Write out every one of the following rows without changing a single character.

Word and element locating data
* Start *

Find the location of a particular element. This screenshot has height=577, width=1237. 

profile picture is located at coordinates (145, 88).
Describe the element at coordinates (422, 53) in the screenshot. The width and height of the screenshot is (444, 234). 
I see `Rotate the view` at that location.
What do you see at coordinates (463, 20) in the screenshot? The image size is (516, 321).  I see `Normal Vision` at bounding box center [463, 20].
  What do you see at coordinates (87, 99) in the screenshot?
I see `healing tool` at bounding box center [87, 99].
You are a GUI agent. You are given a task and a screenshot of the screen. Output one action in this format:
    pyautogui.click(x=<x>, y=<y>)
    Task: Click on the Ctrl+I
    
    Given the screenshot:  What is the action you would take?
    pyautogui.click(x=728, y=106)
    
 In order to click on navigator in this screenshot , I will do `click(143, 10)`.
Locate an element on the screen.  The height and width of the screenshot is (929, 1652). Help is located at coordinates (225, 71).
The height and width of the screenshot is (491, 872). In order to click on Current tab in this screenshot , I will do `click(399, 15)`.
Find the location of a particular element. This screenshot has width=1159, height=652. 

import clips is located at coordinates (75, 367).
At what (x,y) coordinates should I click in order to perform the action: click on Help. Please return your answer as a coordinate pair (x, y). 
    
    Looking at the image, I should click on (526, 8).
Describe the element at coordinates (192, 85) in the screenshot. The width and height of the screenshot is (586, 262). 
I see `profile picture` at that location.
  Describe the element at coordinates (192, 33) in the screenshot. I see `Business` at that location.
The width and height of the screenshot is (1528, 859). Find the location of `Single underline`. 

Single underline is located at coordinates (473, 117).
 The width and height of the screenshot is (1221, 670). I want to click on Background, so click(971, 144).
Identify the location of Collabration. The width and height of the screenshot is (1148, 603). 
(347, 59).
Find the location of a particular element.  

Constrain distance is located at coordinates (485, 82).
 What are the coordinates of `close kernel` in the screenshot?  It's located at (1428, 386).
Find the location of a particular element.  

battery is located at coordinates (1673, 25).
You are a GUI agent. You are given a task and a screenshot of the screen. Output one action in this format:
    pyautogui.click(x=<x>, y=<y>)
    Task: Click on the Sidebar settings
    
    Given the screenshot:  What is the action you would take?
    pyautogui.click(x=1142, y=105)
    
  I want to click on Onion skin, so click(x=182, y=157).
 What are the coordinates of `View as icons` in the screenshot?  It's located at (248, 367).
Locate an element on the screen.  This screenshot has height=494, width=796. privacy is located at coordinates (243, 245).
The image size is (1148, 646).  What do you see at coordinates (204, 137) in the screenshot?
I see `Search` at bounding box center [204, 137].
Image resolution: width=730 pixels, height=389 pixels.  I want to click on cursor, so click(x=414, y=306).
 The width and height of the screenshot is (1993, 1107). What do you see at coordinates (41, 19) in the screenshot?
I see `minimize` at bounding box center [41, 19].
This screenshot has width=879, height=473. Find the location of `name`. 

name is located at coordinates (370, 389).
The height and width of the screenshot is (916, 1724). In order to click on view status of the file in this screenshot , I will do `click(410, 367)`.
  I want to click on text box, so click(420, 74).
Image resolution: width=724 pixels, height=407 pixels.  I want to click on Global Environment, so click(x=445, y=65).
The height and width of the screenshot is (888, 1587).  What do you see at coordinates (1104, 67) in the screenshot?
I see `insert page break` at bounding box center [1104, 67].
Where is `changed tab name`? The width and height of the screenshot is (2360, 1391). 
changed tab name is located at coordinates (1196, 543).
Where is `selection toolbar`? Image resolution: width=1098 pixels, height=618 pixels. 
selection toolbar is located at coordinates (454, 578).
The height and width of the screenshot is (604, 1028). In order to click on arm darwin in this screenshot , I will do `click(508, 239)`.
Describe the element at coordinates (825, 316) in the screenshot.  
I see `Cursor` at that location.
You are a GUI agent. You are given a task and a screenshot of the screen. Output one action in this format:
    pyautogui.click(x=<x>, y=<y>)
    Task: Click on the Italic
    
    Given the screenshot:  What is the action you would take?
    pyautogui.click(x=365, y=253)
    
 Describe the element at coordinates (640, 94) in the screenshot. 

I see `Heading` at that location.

* End *

Result of this task:
Find the location of a particular element. This screenshot has height=577, width=1237. 

profile picture is located at coordinates (145, 88).
Describe the element at coordinates (422, 53) in the screenshot. The width and height of the screenshot is (444, 234). 
I see `Rotate the view` at that location.
What do you see at coordinates (463, 20) in the screenshot? The image size is (516, 321).  I see `Normal Vision` at bounding box center [463, 20].
  What do you see at coordinates (87, 99) in the screenshot?
I see `healing tool` at bounding box center [87, 99].
You are a GUI agent. You are given a task and a screenshot of the screen. Output one action in this format:
    pyautogui.click(x=<x>, y=<y>)
    Task: Click on the Ctrl+I
    
    Given the screenshot:  What is the action you would take?
    pyautogui.click(x=728, y=106)
    
 In order to click on navigator in this screenshot , I will do `click(143, 10)`.
Locate an element on the screen.  The height and width of the screenshot is (929, 1652). Help is located at coordinates (225, 71).
The height and width of the screenshot is (491, 872). In order to click on Current tab in this screenshot , I will do `click(399, 15)`.
Find the location of a particular element. This screenshot has width=1159, height=652. 

import clips is located at coordinates (75, 367).
At what (x,y) coordinates should I click in order to perform the action: click on Help. Please return your answer as a coordinate pair (x, y). 
    
    Looking at the image, I should click on (526, 8).
Describe the element at coordinates (192, 85) in the screenshot. The width and height of the screenshot is (586, 262). 
I see `profile picture` at that location.
  Describe the element at coordinates (192, 33) in the screenshot. I see `Business` at that location.
The width and height of the screenshot is (1528, 859). Find the location of `Single underline`. 

Single underline is located at coordinates (473, 117).
 The width and height of the screenshot is (1221, 670). I want to click on Background, so click(971, 144).
Identify the location of Collabration. The width and height of the screenshot is (1148, 603). 
(347, 59).
Find the location of a particular element.  

Constrain distance is located at coordinates (485, 82).
 What are the coordinates of `close kernel` in the screenshot?  It's located at (1428, 386).
Find the location of a particular element.  

battery is located at coordinates (1673, 25).
You are a GUI agent. You are given a task and a screenshot of the screen. Output one action in this format:
    pyautogui.click(x=<x>, y=<y>)
    Task: Click on the Sidebar settings
    
    Given the screenshot:  What is the action you would take?
    pyautogui.click(x=1142, y=105)
    
  I want to click on Onion skin, so click(x=182, y=157).
 What are the coordinates of `View as icons` in the screenshot?  It's located at (248, 367).
Locate an element on the screen.  This screenshot has height=494, width=796. privacy is located at coordinates (243, 245).
The image size is (1148, 646).  What do you see at coordinates (204, 137) in the screenshot?
I see `Search` at bounding box center [204, 137].
Image resolution: width=730 pixels, height=389 pixels.  I want to click on cursor, so click(x=414, y=306).
 The width and height of the screenshot is (1993, 1107). What do you see at coordinates (41, 19) in the screenshot?
I see `minimize` at bounding box center [41, 19].
This screenshot has width=879, height=473. Find the location of `name`. 

name is located at coordinates (370, 389).
The height and width of the screenshot is (916, 1724). In order to click on view status of the file in this screenshot , I will do `click(410, 367)`.
  I want to click on text box, so click(420, 74).
Image resolution: width=724 pixels, height=407 pixels.  I want to click on Global Environment, so click(x=445, y=65).
The height and width of the screenshot is (888, 1587).  What do you see at coordinates (1104, 67) in the screenshot?
I see `insert page break` at bounding box center [1104, 67].
Where is `changed tab name`? The width and height of the screenshot is (2360, 1391). 
changed tab name is located at coordinates (1196, 543).
Where is `selection toolbar`? Image resolution: width=1098 pixels, height=618 pixels. 
selection toolbar is located at coordinates (454, 578).
The height and width of the screenshot is (604, 1028). In order to click on arm darwin in this screenshot , I will do `click(508, 239)`.
Describe the element at coordinates (825, 316) in the screenshot.  
I see `Cursor` at that location.
You are a GUI agent. You are given a task and a screenshot of the screen. Output one action in this format:
    pyautogui.click(x=<x>, y=<y>)
    Task: Click on the Italic
    
    Given the screenshot:  What is the action you would take?
    pyautogui.click(x=365, y=253)
    
 Describe the element at coordinates (640, 94) in the screenshot. 

I see `Heading` at that location.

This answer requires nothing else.